[YOUR TASK]: Your answer must be every line of the data that holds the string "each".

[RECORDS TO USE]:
□ □ □
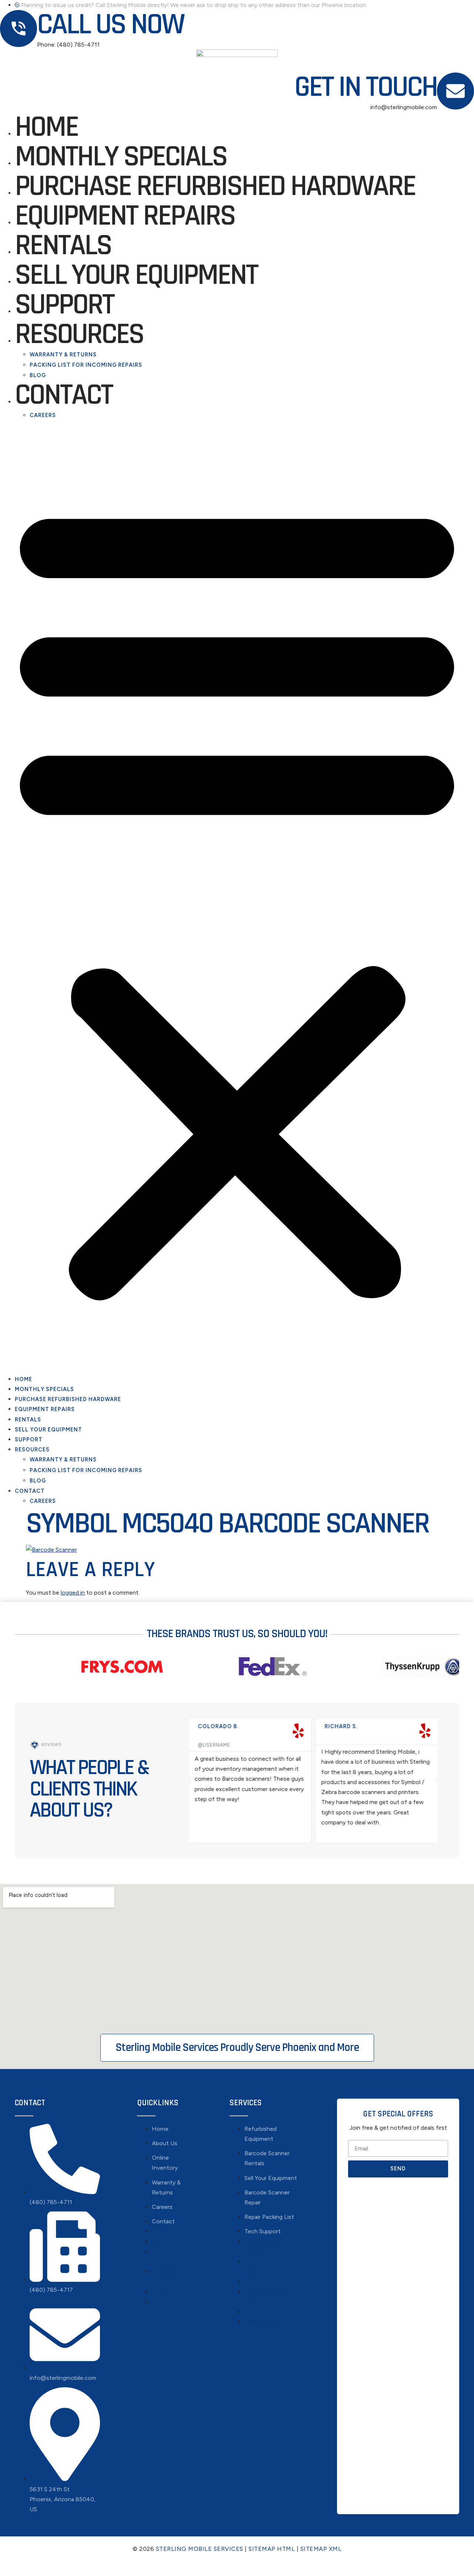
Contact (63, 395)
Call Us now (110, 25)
□ □ □
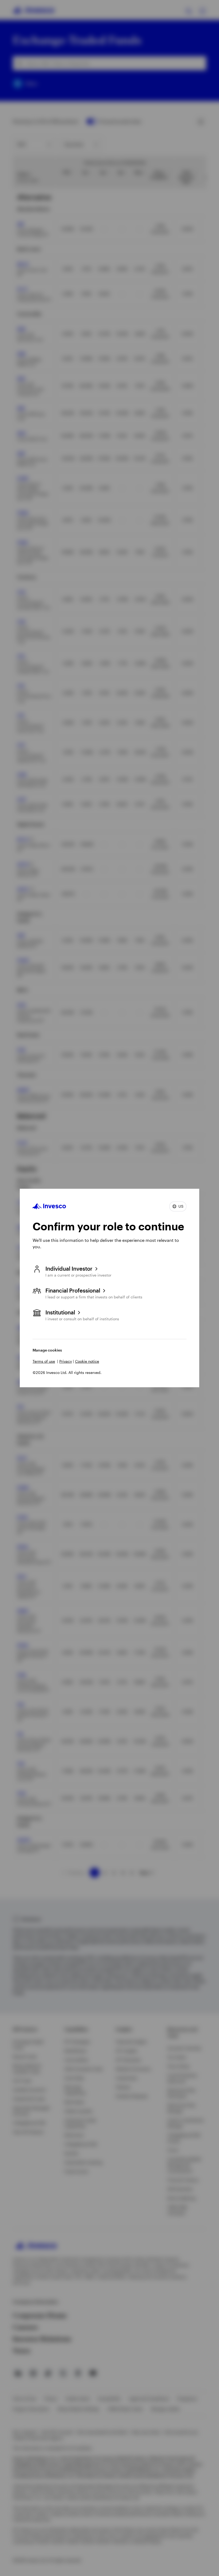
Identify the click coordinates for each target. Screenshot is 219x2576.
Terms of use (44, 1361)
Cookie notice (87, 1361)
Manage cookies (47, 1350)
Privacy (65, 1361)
□ □ □
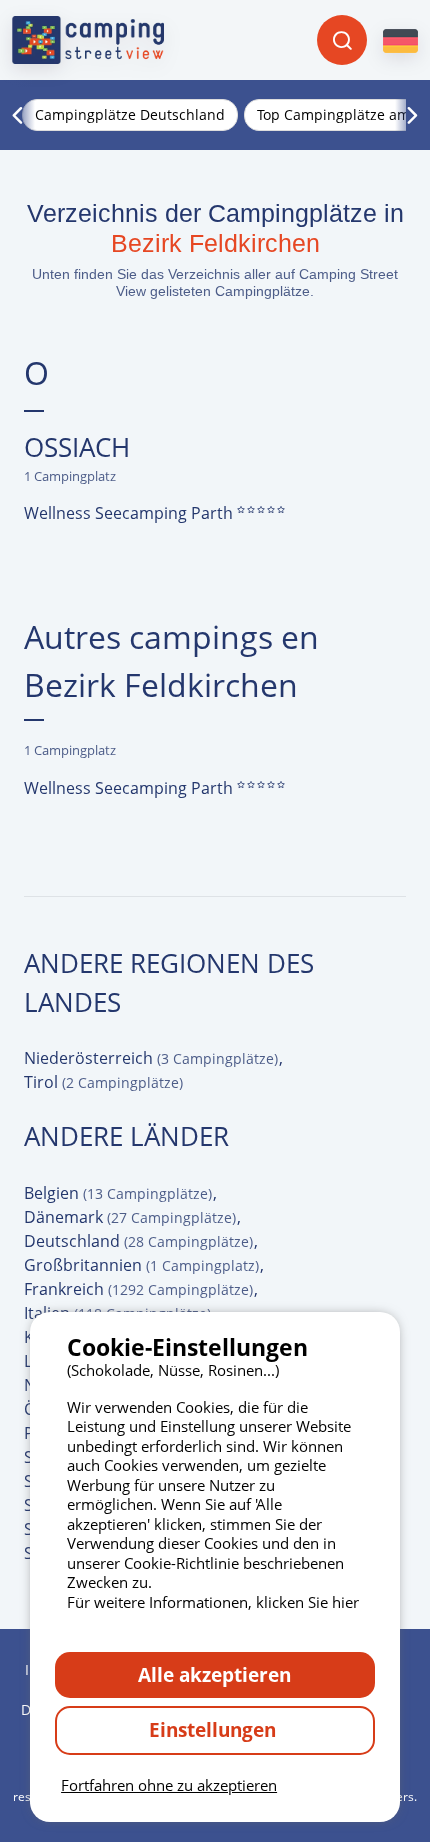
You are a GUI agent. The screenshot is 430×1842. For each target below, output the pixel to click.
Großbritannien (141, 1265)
□ □ □
[RESULT]:
Identify the click coordinates for each target. Screenshot is 219x2576.
You are a GUI agent. The screenshot is 430×1842. For each target below, output the pixel to click.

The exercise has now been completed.